* [EXERCISE]:
Copy the rows below verbatim, every one of them, without changing anything.

::: RECORDS TO USE :::

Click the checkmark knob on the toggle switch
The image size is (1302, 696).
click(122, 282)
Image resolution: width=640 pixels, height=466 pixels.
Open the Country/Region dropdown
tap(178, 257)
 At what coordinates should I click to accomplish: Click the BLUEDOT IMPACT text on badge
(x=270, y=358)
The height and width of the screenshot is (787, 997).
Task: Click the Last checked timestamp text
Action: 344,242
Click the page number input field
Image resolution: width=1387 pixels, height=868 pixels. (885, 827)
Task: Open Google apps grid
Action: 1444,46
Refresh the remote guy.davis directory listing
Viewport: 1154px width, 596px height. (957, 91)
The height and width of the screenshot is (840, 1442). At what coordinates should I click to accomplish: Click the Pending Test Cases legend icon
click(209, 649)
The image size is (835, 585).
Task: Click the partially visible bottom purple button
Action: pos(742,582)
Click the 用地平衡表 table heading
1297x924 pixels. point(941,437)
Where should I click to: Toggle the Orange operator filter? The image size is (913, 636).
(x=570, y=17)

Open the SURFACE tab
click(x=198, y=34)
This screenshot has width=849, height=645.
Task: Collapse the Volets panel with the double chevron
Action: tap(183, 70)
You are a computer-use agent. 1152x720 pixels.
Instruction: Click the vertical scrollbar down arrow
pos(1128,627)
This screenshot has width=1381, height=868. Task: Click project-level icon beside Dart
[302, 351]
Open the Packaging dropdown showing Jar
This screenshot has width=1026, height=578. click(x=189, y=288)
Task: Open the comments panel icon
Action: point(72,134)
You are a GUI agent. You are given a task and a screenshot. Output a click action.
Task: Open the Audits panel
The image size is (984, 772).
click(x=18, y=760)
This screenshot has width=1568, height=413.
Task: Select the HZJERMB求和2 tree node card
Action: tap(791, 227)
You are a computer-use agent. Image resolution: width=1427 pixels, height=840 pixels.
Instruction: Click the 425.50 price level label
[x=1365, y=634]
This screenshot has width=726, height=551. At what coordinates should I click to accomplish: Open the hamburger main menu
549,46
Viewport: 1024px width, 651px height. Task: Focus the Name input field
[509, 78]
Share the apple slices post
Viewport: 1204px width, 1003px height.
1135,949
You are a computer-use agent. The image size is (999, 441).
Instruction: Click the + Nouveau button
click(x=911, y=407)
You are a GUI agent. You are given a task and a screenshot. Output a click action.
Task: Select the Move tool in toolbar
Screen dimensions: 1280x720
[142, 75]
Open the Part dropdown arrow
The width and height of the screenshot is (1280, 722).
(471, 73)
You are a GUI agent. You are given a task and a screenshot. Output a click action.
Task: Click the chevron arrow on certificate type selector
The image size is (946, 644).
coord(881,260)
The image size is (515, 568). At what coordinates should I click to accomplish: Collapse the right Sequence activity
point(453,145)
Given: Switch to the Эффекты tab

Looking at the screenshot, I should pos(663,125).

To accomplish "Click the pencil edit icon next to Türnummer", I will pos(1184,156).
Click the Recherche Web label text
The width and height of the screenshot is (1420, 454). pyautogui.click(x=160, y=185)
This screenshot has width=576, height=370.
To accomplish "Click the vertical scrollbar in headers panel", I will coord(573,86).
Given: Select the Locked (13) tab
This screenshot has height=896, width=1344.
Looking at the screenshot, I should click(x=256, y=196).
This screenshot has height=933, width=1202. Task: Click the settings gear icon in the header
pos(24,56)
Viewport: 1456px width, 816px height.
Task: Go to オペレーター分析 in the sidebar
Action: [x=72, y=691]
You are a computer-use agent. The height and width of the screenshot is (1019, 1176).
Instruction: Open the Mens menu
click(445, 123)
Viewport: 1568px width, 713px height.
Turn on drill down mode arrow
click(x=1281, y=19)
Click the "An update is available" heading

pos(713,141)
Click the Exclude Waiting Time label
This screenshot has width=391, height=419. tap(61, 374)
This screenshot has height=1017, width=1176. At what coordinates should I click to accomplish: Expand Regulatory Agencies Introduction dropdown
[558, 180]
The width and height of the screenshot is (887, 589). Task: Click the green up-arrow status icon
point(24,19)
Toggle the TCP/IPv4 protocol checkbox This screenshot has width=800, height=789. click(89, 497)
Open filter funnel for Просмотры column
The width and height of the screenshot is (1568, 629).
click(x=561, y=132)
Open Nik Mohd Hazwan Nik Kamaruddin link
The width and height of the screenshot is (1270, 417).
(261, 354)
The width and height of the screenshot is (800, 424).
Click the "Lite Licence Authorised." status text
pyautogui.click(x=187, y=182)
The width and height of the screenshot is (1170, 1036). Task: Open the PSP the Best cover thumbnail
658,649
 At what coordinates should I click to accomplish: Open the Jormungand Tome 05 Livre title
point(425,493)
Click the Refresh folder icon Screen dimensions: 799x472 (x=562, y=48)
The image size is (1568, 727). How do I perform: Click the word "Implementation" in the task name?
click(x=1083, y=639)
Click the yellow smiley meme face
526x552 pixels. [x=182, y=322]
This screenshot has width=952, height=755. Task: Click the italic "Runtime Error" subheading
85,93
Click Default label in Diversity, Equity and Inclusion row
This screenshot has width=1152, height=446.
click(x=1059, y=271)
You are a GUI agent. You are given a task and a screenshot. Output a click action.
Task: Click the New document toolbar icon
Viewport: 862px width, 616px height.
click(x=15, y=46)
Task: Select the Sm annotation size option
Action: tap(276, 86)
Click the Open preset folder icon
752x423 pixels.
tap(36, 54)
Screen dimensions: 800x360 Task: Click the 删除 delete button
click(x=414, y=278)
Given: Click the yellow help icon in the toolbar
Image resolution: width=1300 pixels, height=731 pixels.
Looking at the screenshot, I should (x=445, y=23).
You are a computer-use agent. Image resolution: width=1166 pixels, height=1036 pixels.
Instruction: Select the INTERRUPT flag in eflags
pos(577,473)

:::

* [RESULT OF THE EXERCISE]:
Click the checkmark knob on the toggle switch
The image size is (1302, 696).
click(122, 282)
Image resolution: width=640 pixels, height=466 pixels.
Open the Country/Region dropdown
tap(178, 257)
 At what coordinates should I click to accomplish: Click the BLUEDOT IMPACT text on badge
(x=270, y=358)
The height and width of the screenshot is (787, 997).
Task: Click the Last checked timestamp text
Action: 344,242
Click the page number input field
Image resolution: width=1387 pixels, height=868 pixels. (885, 827)
Task: Open Google apps grid
Action: 1444,46
Refresh the remote guy.davis directory listing
Viewport: 1154px width, 596px height. (957, 91)
The height and width of the screenshot is (840, 1442). At what coordinates should I click to accomplish: Click the Pending Test Cases legend icon
click(209, 649)
The image size is (835, 585).
Task: Click the partially visible bottom purple button
Action: pos(742,582)
Click the 用地平衡表 table heading
1297x924 pixels. point(941,437)
Where should I click to: Toggle the Orange operator filter? The image size is (913, 636).
(x=570, y=17)

Open the SURFACE tab
click(x=198, y=34)
This screenshot has width=849, height=645.
Task: Collapse the Volets panel with the double chevron
Action: tap(183, 70)
You are a computer-use agent. 1152x720 pixels.
Instruction: Click the vertical scrollbar down arrow
pos(1128,627)
This screenshot has width=1381, height=868. Task: Click project-level icon beside Dart
[302, 351]
Open the Packaging dropdown showing Jar
This screenshot has width=1026, height=578. click(x=189, y=288)
Task: Open the comments panel icon
Action: point(72,134)
You are a GUI agent. You are given a task and a screenshot. Output a click action.
Task: Open the Audits panel
The image size is (984, 772).
click(x=18, y=760)
This screenshot has width=1568, height=413.
Task: Select the HZJERMB求和2 tree node card
Action: tap(791, 227)
You are a computer-use agent. Image resolution: width=1427 pixels, height=840 pixels.
Instruction: Click the 425.50 price level label
[x=1365, y=634]
This screenshot has width=726, height=551. At what coordinates should I click to accomplish: Open the hamburger main menu
549,46
Viewport: 1024px width, 651px height. Task: Focus the Name input field
[509, 78]
Share the apple slices post
Viewport: 1204px width, 1003px height.
1135,949
You are a computer-use agent. The image size is (999, 441).
Instruction: Click the + Nouveau button
click(x=911, y=407)
You are a GUI agent. You are given a task and a screenshot. Output a click action.
Task: Select the Move tool in toolbar
Screen dimensions: 1280x720
[142, 75]
Open the Part dropdown arrow
The width and height of the screenshot is (1280, 722).
(471, 73)
You are a GUI agent. You are given a task and a screenshot. Output a click action.
Task: Click the chevron arrow on certificate type selector
The image size is (946, 644).
coord(881,260)
The image size is (515, 568). At what coordinates should I click to accomplish: Collapse the right Sequence activity
point(453,145)
Given: Switch to the Эффекты tab

Looking at the screenshot, I should pos(663,125).

To accomplish "Click the pencil edit icon next to Türnummer", I will pos(1184,156).
Click the Recherche Web label text
The width and height of the screenshot is (1420, 454). pyautogui.click(x=160, y=185)
This screenshot has width=576, height=370.
To accomplish "Click the vertical scrollbar in headers panel", I will coord(573,86).
Given: Select the Locked (13) tab
This screenshot has height=896, width=1344.
Looking at the screenshot, I should click(x=256, y=196).
This screenshot has height=933, width=1202. Task: Click the settings gear icon in the header
pos(24,56)
Viewport: 1456px width, 816px height.
Task: Go to オペレーター分析 in the sidebar
Action: [x=72, y=691]
You are a computer-use agent. The height and width of the screenshot is (1019, 1176).
Instruction: Open the Mens menu
click(445, 123)
Viewport: 1568px width, 713px height.
Turn on drill down mode arrow
click(x=1281, y=19)
Click the "An update is available" heading

pos(713,141)
Click the Exclude Waiting Time label
This screenshot has width=391, height=419. tap(61, 374)
This screenshot has height=1017, width=1176. At what coordinates should I click to accomplish: Expand Regulatory Agencies Introduction dropdown
[558, 180]
The width and height of the screenshot is (887, 589). Task: Click the green up-arrow status icon
point(24,19)
Toggle the TCP/IPv4 protocol checkbox This screenshot has width=800, height=789. click(89, 497)
Open filter funnel for Просмотры column
The width and height of the screenshot is (1568, 629).
click(x=561, y=132)
Open Nik Mohd Hazwan Nik Kamaruddin link
The width and height of the screenshot is (1270, 417).
(261, 354)
The width and height of the screenshot is (800, 424).
Click the "Lite Licence Authorised." status text
pyautogui.click(x=187, y=182)
The width and height of the screenshot is (1170, 1036). Task: Open the PSP the Best cover thumbnail
658,649
 At what coordinates should I click to accomplish: Open the Jormungand Tome 05 Livre title
point(425,493)
Click the Refresh folder icon Screen dimensions: 799x472 (x=562, y=48)
The image size is (1568, 727). How do I perform: Click the word "Implementation" in the task name?
click(x=1083, y=639)
Click the yellow smiley meme face
526x552 pixels. [x=182, y=322]
This screenshot has width=952, height=755. Task: Click the italic "Runtime Error" subheading
85,93
Click Default label in Diversity, Equity and Inclusion row
This screenshot has width=1152, height=446.
click(x=1059, y=271)
You are a GUI agent. You are given a task and a screenshot. Output a click action.
Task: Click the New document toolbar icon
Viewport: 862px width, 616px height.
click(x=15, y=46)
Task: Select the Sm annotation size option
Action: tap(276, 86)
Click the Open preset folder icon
752x423 pixels.
tap(36, 54)
Screen dimensions: 800x360 Task: Click the 删除 delete button
click(x=414, y=278)
Given: Click the yellow help icon in the toolbar
Image resolution: width=1300 pixels, height=731 pixels.
Looking at the screenshot, I should (x=445, y=23).
You are a computer-use agent. Image resolution: width=1166 pixels, height=1036 pixels.
Instruction: Select the INTERRUPT flag in eflags
pos(577,473)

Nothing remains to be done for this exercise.